┏━━
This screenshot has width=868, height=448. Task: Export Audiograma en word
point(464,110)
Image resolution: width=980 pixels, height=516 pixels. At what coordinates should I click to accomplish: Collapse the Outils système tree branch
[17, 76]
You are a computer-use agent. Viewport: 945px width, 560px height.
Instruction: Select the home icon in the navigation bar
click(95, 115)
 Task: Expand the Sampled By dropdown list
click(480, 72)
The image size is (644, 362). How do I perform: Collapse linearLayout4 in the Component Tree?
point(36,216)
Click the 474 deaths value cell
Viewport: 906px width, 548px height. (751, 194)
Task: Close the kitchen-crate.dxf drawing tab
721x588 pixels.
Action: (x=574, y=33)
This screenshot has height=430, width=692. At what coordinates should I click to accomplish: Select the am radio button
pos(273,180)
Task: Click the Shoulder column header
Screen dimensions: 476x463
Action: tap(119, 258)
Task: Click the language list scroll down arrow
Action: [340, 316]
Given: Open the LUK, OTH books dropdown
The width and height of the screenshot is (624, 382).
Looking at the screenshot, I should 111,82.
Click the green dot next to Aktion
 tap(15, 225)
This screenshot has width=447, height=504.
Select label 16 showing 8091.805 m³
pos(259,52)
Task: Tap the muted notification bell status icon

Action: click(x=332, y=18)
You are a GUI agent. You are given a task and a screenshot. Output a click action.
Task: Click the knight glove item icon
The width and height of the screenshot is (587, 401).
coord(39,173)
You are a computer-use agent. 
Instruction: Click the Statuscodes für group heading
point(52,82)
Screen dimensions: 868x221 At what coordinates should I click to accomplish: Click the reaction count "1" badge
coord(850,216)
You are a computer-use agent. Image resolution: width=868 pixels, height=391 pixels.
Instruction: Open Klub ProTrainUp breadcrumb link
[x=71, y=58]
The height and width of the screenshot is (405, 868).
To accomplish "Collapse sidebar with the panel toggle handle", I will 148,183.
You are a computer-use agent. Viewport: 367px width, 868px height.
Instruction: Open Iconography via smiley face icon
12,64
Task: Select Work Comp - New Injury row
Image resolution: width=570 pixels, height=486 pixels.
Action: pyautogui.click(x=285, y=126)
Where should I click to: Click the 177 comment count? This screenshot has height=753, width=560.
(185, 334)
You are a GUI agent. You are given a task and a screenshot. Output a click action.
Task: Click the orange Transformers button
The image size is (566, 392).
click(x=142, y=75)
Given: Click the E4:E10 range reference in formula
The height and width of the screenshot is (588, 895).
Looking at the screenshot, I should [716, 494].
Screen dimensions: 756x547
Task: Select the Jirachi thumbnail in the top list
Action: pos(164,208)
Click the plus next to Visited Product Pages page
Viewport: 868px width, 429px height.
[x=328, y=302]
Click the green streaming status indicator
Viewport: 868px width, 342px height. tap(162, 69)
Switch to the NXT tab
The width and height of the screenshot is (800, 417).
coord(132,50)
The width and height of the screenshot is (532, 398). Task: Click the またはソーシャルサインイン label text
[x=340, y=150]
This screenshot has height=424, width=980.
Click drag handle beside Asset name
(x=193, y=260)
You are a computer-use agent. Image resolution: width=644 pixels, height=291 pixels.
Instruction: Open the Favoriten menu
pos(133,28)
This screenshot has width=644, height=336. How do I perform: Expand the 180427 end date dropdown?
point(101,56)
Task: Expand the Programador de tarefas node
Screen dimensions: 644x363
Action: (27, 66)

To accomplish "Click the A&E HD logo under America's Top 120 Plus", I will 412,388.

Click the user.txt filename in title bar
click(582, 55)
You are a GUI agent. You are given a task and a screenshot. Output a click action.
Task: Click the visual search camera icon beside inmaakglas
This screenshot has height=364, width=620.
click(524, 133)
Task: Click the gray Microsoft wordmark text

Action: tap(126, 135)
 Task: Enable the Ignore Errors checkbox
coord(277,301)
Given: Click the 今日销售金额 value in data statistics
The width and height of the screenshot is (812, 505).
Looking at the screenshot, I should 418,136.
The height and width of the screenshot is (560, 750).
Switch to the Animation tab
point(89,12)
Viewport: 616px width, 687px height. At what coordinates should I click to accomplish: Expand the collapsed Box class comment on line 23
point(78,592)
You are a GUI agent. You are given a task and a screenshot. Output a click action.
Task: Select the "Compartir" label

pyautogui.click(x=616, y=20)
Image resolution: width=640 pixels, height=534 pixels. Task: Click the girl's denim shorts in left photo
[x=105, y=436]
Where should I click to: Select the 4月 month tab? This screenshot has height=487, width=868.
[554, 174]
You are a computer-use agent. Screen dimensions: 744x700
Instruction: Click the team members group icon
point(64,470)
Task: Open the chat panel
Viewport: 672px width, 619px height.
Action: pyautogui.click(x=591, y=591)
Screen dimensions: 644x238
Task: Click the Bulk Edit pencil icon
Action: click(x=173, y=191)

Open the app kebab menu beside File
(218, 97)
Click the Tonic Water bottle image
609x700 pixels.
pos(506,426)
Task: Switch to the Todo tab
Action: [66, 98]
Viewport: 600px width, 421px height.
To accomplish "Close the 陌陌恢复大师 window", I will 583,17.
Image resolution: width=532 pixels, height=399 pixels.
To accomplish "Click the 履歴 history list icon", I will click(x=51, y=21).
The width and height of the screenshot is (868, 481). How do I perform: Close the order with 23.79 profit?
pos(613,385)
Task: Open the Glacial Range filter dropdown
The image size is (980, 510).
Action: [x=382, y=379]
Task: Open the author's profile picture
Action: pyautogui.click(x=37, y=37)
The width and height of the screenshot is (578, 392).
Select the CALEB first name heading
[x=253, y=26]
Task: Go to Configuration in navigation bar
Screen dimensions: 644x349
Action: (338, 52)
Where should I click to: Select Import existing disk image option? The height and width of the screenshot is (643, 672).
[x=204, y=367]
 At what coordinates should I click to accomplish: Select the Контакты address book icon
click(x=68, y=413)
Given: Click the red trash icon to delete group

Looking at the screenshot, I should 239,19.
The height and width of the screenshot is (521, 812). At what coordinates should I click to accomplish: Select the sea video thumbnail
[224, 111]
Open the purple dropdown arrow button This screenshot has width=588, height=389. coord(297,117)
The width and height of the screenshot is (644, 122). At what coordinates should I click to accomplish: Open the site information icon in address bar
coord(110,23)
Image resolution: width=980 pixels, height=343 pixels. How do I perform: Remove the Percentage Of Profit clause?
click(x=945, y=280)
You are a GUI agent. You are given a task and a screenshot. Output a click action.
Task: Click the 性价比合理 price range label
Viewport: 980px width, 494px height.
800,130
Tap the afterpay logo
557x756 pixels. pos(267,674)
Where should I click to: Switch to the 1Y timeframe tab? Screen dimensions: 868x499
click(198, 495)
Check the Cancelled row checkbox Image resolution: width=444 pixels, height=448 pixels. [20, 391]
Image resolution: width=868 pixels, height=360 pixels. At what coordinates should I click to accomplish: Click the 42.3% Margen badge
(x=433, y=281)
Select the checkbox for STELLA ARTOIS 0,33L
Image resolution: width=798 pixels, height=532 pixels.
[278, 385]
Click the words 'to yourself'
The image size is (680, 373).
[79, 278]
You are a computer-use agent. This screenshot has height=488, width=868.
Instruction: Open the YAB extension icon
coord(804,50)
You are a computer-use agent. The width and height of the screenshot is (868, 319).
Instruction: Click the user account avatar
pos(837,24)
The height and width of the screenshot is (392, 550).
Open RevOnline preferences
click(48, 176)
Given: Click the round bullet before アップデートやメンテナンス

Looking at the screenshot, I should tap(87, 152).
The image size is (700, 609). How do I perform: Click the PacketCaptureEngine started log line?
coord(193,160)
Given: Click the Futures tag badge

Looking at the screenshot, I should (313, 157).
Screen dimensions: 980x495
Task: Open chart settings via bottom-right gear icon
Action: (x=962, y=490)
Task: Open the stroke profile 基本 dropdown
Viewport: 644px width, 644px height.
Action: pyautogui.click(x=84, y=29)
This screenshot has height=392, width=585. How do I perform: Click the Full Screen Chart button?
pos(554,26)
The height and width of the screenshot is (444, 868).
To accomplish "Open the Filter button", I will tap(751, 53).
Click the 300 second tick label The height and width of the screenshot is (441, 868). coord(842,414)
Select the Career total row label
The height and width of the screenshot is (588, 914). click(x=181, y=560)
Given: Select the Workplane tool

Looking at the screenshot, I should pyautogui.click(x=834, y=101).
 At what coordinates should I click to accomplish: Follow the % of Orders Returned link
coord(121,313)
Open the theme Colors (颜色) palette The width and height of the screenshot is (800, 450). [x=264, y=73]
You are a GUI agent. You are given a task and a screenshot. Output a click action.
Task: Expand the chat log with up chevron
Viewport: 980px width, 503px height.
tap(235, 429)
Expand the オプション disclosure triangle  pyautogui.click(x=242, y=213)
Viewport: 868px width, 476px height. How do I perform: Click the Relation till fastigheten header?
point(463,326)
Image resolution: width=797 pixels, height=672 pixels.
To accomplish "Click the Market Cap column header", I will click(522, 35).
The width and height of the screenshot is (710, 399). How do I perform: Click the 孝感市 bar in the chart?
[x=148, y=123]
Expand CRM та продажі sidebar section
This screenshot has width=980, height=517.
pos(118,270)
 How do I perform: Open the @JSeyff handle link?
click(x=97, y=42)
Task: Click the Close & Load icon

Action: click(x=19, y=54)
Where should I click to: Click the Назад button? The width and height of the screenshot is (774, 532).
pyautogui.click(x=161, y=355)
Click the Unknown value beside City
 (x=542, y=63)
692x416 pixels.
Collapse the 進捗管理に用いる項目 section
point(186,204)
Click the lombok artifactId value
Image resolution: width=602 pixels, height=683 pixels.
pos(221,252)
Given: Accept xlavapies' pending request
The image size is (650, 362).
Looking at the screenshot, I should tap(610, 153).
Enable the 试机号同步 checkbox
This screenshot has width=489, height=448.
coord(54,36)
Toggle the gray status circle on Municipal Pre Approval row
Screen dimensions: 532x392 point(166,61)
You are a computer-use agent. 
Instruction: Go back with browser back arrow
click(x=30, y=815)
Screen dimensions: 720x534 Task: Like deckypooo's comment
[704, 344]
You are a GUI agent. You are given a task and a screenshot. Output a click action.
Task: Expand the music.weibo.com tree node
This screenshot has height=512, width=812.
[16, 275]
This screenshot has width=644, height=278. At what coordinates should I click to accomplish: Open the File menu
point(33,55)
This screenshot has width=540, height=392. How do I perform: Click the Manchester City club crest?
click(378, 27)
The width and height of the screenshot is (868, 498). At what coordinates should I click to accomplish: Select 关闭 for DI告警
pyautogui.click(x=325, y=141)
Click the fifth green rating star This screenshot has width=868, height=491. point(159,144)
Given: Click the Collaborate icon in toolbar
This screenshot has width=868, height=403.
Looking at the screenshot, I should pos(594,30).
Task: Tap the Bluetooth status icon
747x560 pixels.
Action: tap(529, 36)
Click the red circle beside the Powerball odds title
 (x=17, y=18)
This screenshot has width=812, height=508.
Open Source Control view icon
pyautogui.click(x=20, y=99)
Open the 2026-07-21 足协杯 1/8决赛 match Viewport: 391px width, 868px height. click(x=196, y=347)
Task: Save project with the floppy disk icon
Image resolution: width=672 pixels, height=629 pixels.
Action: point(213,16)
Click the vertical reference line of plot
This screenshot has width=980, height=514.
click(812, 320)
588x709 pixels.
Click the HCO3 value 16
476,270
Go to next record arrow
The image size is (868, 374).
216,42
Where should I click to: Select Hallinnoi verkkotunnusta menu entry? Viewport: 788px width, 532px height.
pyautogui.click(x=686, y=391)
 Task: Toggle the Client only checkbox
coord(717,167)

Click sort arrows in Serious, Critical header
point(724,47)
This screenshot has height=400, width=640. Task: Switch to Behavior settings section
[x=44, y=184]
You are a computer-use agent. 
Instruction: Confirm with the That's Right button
┗━━
● **Instructions to follow**
From the records above, report the number of lines that hold the string "chat" and add nothing.

● **Task response**
2